§ INSTRUCTIONS FOR THE TASK
Where the line containing "Task: Uncheck Show in irVerify" appears below, begin there and reproduce each line exactly through the last one, omitting pictures.

Stored records:
[Start of section]
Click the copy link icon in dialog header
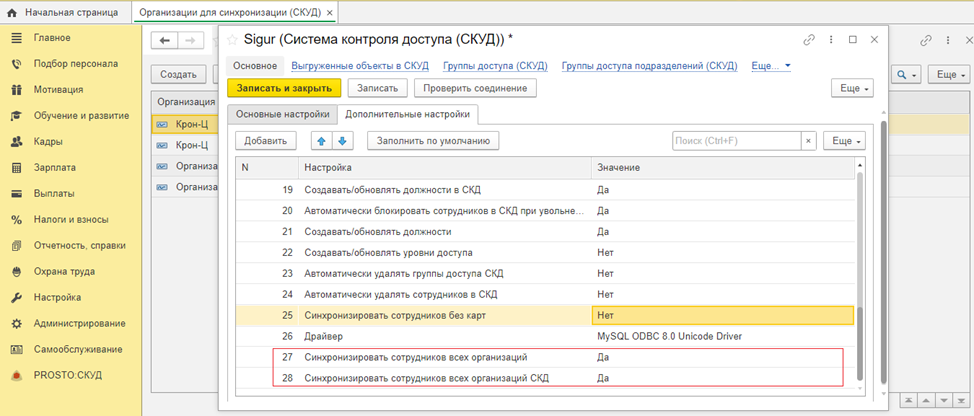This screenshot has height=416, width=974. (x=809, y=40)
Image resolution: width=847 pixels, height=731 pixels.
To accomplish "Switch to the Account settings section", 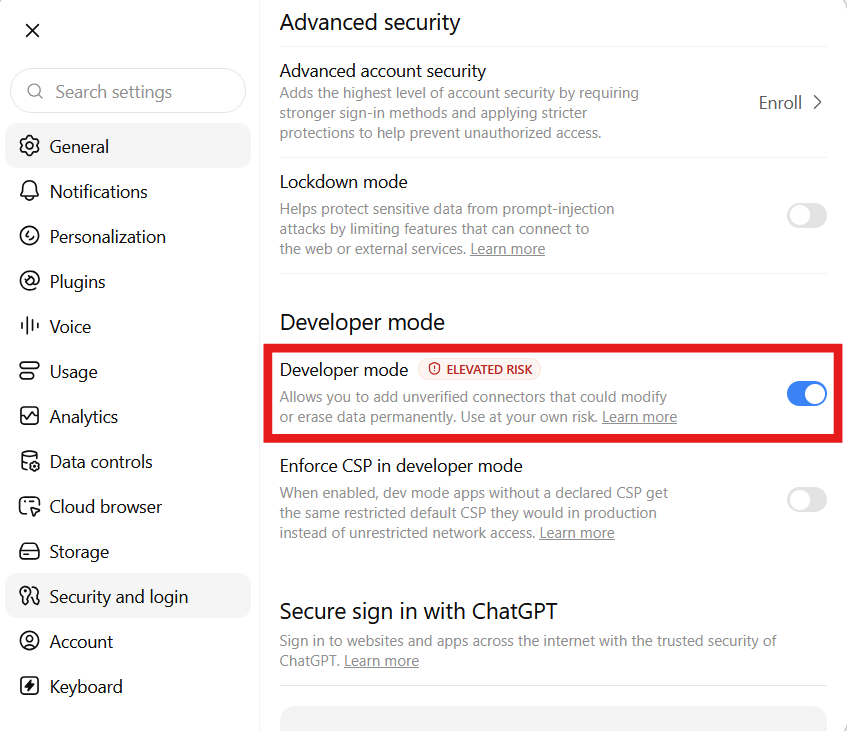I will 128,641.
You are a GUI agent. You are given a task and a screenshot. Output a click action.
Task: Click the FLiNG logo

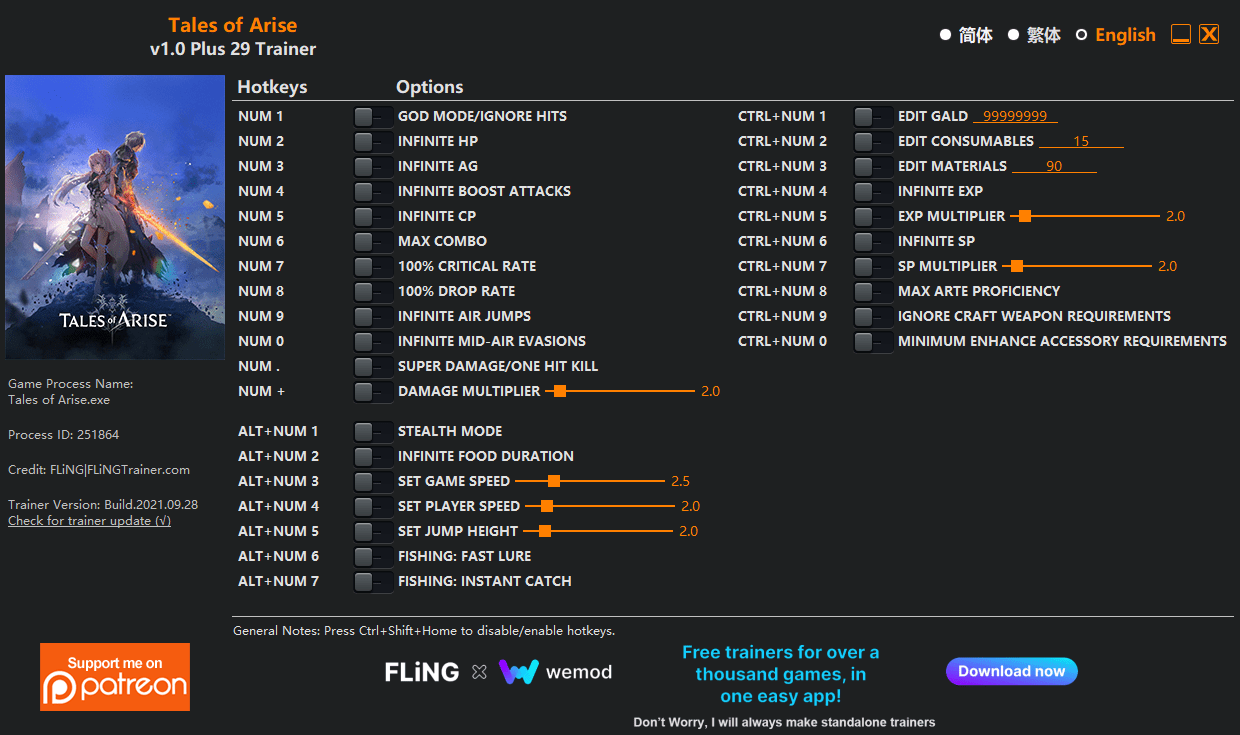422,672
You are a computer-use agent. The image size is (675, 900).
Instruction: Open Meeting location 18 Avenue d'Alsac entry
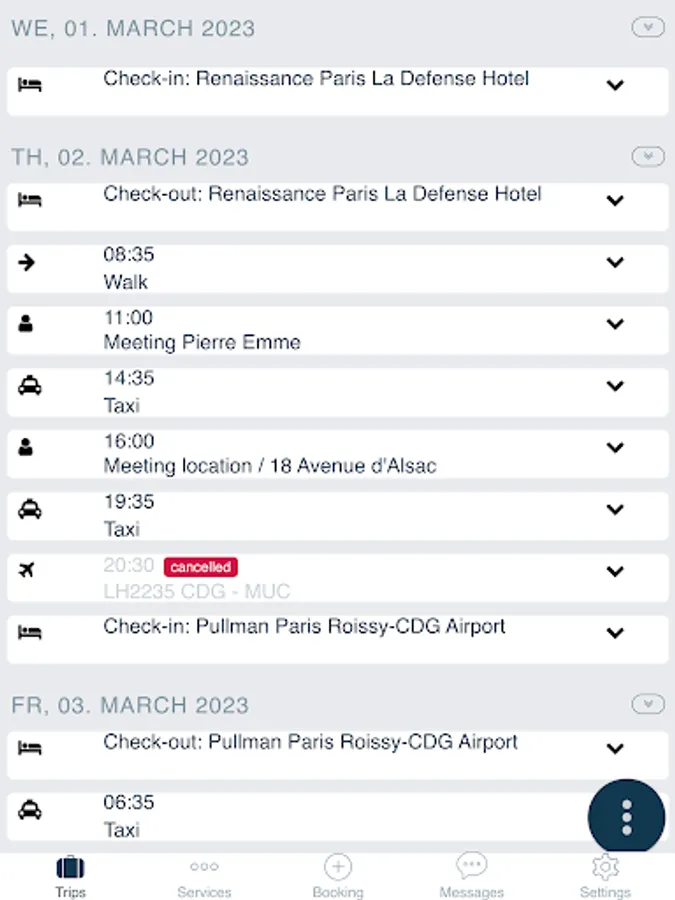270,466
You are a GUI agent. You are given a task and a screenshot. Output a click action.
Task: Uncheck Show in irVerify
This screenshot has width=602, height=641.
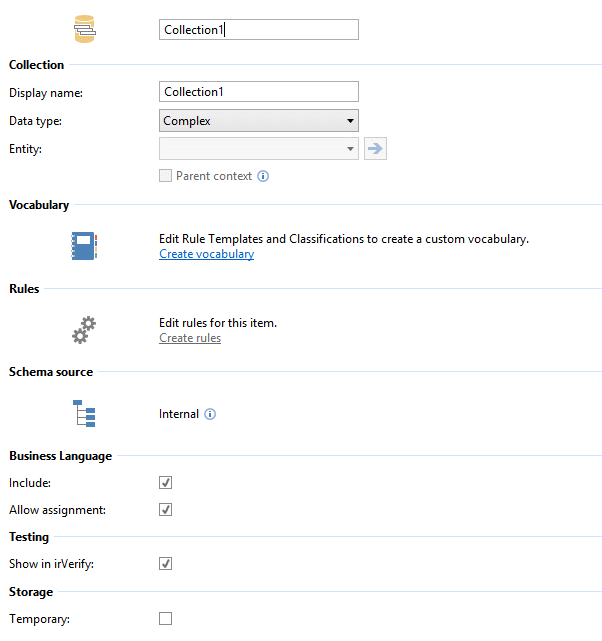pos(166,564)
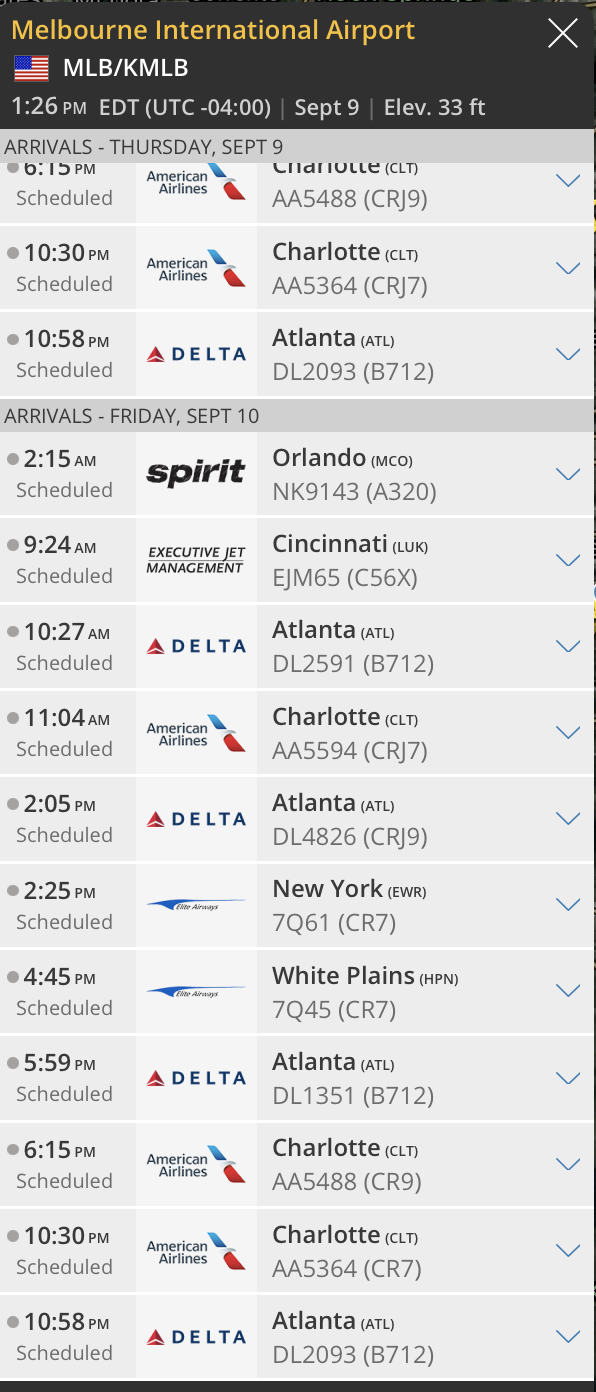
[End of section]
§ OUTPUT FOR THIS TASK
Task: Uncheck Show in irVerify
This screenshot has width=602, height=641.
pos(166,564)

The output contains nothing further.